- VCD cover
- Directed by: Kashinath
- Screenplay by: Kashinath
- Story by: Gayathri Cine Creations
- Produced by: Kashinath
- Starring: Kashinath Anjali Aravind Dinesh
- Cinematography: G. V. Umapathy
- Edited by: A. Subrahmanyam
- Music by: Hamsalekha
- Production company: Sri Gayathri Productions
- Release date: 5 January 1989;
- Running time: 138 minutes
- Country: India
- Language: Kannada
- Budget: ₹15 lakh
- Box office: ₹1 crore

= Anantana Avantara =

1989 film by Kashinath

Anantana Avantara is a 1989 Indian Kannada-language adult comedy film directed by and starring Kashinath. It was the debut movie of the actress Anjali in a full-fledged lead role. The movie is a light–hearted comedy about the ordeals of a newly married man. It set a trend in the comic films in Kannada and established Kashinath as a comic story teller. However, at the time of release, the movie met with several controversies primarily for the taboo subject on which the story was built. Some even considered the movie to have made a negative impact on the youngsters of that time. The movie also introduced Upendra as the lyrics writer and assistant director who also appeared as Kamadeva in one of the songs. The movie was dubbed in Telugu in the same year as Vintha Sobhanam and in Hindi as Namkeen Honeymoon in 1991. The movie was remade in Telugu in 2006 as Please Sorry Thanks.

==Plot==
Ananth has a small business and runs a small office. He is an introvert and is awkward around women. His secretary, Deepa, is a young lady who wants to marry him but has never expressed her feelings verbally. Ananth acts as if he is not interested in her but is attracted to her as well.

He meets Menaka (Anjali) in a road accident where he nurses her and drops her home. They are neighbors and after a few awkward meetings, they fall in love. They get married soon after as both of their parents are happy about their relationship.

Deepa, though, is jealous of her Boss' married life and plans to ruin it.

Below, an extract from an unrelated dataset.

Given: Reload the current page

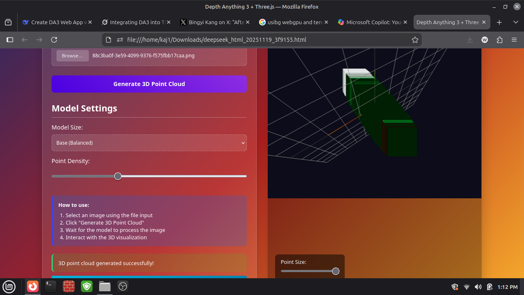Looking at the screenshot, I should tap(54, 40).
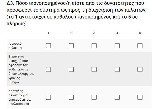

She used to procure tablets for his sexual wellness before and plans to mess with the tablets. She instead gets the tablet which does away with sexual desire in men and hands it over to Ananth as he leaves for his honeymoon. The honeymoon is botched as the tablets take effect. They also meet another couple on honeymoon where the husband is over enthusiastic about sex which makes the wife take regressive measures. A few days of confusion and chaos follows and Anjali's mother is now convinced that they should get a divorce.

As a last attempt, Ananth is sent to a lady psychiatrist who examines and gives him confidence that he is all right. The second couple's wife tries to escape from her husband and sleeps in Ananth's room. Ananth rushes into his room and to the sleeping lady thinking it is his wife. Anjali arrives to her room to see her husband with another woman and she decides to divorce now, supported by her mother and granny. After his failed attempts to explain the situation Ananth lifts and carries Anjali into her room to show her he is a man and woos her with his romance. She accepts him finally.

==Soundtrack==
Music scored and lyrics written by Hamsalekha, V. Manohar and Upendra.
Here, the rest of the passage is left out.